[DATA SHOWN Boundary: Start]
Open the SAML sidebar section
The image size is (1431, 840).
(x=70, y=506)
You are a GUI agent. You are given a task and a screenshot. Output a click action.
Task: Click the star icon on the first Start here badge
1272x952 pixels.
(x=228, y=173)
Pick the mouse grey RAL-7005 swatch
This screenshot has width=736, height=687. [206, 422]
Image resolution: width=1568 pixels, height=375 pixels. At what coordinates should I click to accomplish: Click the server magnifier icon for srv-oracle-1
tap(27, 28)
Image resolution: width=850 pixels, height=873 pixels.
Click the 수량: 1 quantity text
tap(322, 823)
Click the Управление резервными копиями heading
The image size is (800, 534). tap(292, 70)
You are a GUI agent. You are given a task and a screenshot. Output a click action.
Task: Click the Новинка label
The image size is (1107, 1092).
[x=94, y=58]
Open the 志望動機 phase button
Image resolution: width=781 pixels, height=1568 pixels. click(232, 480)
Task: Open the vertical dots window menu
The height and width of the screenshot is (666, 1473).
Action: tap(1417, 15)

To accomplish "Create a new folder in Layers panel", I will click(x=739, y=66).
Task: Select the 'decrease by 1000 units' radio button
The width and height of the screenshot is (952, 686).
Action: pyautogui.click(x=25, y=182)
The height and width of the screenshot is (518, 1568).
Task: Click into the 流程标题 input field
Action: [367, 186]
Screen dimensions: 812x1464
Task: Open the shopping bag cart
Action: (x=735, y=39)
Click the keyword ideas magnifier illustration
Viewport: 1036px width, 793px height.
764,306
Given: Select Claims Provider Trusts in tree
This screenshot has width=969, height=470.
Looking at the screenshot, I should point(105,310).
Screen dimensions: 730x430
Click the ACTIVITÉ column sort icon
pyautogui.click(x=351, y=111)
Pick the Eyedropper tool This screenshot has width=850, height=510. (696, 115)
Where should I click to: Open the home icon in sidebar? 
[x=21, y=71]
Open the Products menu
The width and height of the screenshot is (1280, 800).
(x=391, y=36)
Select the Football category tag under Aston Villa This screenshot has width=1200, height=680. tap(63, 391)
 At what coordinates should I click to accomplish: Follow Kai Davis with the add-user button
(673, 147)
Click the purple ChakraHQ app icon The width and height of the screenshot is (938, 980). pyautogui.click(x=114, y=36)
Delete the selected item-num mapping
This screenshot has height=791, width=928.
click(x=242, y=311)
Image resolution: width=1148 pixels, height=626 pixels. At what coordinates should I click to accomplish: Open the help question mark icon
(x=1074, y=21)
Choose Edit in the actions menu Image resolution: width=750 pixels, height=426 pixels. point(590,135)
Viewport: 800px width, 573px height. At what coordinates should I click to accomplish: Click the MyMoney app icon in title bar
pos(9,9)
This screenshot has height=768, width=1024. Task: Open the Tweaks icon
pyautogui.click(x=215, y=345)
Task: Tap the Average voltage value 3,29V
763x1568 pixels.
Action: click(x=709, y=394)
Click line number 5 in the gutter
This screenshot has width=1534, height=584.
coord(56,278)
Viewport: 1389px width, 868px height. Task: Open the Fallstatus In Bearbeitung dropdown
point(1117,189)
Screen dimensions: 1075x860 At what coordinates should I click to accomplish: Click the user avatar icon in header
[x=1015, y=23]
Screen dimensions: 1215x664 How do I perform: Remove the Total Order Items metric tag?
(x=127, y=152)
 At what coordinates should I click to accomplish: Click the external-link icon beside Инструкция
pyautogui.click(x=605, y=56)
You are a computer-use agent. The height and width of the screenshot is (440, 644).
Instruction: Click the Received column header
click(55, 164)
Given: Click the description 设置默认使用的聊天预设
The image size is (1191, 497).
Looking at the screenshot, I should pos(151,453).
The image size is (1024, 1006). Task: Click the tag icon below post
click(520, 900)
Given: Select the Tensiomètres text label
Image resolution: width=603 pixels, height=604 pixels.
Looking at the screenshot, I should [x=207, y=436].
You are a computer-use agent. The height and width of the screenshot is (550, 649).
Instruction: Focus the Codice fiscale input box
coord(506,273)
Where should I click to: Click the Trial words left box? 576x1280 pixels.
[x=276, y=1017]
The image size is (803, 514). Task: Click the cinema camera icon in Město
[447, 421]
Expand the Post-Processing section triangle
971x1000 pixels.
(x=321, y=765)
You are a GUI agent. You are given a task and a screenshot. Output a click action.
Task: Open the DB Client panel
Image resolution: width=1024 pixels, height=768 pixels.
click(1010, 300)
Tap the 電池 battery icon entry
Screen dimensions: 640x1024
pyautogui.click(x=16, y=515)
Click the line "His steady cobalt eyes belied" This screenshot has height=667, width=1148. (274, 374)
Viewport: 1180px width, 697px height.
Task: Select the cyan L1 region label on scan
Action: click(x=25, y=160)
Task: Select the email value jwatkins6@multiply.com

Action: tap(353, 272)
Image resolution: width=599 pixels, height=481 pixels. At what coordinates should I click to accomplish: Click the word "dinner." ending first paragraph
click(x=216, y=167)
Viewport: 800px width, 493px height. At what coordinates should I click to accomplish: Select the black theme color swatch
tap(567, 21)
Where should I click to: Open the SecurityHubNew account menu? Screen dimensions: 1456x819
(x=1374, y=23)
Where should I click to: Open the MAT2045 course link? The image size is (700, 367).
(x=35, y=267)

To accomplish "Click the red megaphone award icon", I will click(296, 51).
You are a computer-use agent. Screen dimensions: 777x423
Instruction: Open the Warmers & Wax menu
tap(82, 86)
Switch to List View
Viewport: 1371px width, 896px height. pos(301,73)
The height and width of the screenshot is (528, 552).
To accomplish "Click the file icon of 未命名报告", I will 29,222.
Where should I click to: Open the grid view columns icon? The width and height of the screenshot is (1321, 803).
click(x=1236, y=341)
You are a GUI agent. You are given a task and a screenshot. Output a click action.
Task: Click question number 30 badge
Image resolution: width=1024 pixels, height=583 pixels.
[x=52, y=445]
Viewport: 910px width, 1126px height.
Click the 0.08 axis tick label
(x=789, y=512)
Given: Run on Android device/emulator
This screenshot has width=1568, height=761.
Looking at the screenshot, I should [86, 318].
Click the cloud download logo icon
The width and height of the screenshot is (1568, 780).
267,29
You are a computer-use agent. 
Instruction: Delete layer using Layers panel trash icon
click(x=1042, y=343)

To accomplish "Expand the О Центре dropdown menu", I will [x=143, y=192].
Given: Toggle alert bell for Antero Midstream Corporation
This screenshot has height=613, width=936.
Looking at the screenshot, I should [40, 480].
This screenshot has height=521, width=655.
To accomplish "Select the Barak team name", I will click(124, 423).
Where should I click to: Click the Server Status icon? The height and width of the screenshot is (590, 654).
[DATA SHOWN Boundary: End]
Only one number is wanted: how many lines of the data above include the word "will".

__EXERCISE ANSWER__
5